Con i funzionari ministeriali canadesi, Martin Damus (fitopatologo) e Dominique Pellettier (agronomo) abbiamo avuto un confronto sereno e avviato fattivamente il rapporto conoscitivo, hanno visitato i magazzini in cui in questo periodo avviene l’impacchettamento e la lavorazione complessiva dell’uva.

La buone pratiche adottate sia in fase di produzione che lavorazione – concludono Nicodemo e Badursi – la sostenibilità ambientale delle stesse e gli importanti progetti di ricerca avviati e concretizzati in materia di innovazione e rispetto dell’ecosistema, sono tutti elementi che hanno contraddistinto l’attività svolta dalla nostra Op, ed è sulla base di questi risultati che ci poniamo come interlocutori accreditati del governo canadese. Inoltre, abbiamo dalla nostra il fatto che in Italia, così come disposto dall’UE, la fumigazione dell’uva è una pratica che non ci riguarda e che è un’ ulteriore garanzia di qualità e salubrità del nostro prodotto”.

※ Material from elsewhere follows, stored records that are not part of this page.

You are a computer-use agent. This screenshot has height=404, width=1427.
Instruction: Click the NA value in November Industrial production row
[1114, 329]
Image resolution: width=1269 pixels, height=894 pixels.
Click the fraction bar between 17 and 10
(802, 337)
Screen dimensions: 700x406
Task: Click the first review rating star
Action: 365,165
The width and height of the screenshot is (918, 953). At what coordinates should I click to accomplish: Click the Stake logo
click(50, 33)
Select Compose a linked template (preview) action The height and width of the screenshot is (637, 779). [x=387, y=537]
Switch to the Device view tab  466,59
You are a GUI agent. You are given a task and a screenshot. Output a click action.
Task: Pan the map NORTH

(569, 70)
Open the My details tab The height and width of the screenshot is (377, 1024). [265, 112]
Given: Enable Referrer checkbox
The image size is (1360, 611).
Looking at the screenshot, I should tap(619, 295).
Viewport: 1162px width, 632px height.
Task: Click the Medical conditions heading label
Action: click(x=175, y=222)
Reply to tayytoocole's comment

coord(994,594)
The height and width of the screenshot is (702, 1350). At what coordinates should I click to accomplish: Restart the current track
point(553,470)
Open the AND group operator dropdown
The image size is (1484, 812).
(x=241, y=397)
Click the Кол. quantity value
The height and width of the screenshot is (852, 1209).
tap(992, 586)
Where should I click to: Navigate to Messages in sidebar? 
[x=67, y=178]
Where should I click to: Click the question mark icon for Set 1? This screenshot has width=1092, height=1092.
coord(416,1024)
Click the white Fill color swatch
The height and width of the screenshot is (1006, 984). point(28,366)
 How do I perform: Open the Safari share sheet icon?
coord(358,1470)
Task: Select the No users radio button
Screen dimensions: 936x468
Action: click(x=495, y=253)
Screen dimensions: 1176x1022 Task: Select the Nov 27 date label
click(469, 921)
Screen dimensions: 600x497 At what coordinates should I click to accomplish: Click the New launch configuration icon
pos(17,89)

“Siamo pronti a prestare la massima attenzione e a dare la massima assistenza tecnica alle aziende che vorranno, dopo la firma dei protocolli tra i governi, intraprendere rapporti commerciali con Canada – ha commentato l’assessore regionale all’agricoltura, Luca Braia – Sono 16 le aziende, tra cui Assofruit Italia, di cui la società lucana Nicofruit fa parte di Basilicata, Puglia e Sicilia a chiedere al governo canadese la ripresa dei rapporti commerciali. Il ciclo di incontri in Italia, lunedì scorso, ha visti protagonisti il responsabile del servizio fitosanitario canadese, Gregory Wolff, e funzionari del ministero italiano dell’Agricoltura. Per l’Op Asso Fruit Italia ha preso parte all’incontro romano, l’agronomo Salvatore Pecchia (ufficio tecnico Afi), mentre per l’associata Nicofruit ha presenziato il direttore amministrativo, Alessandro Tristano.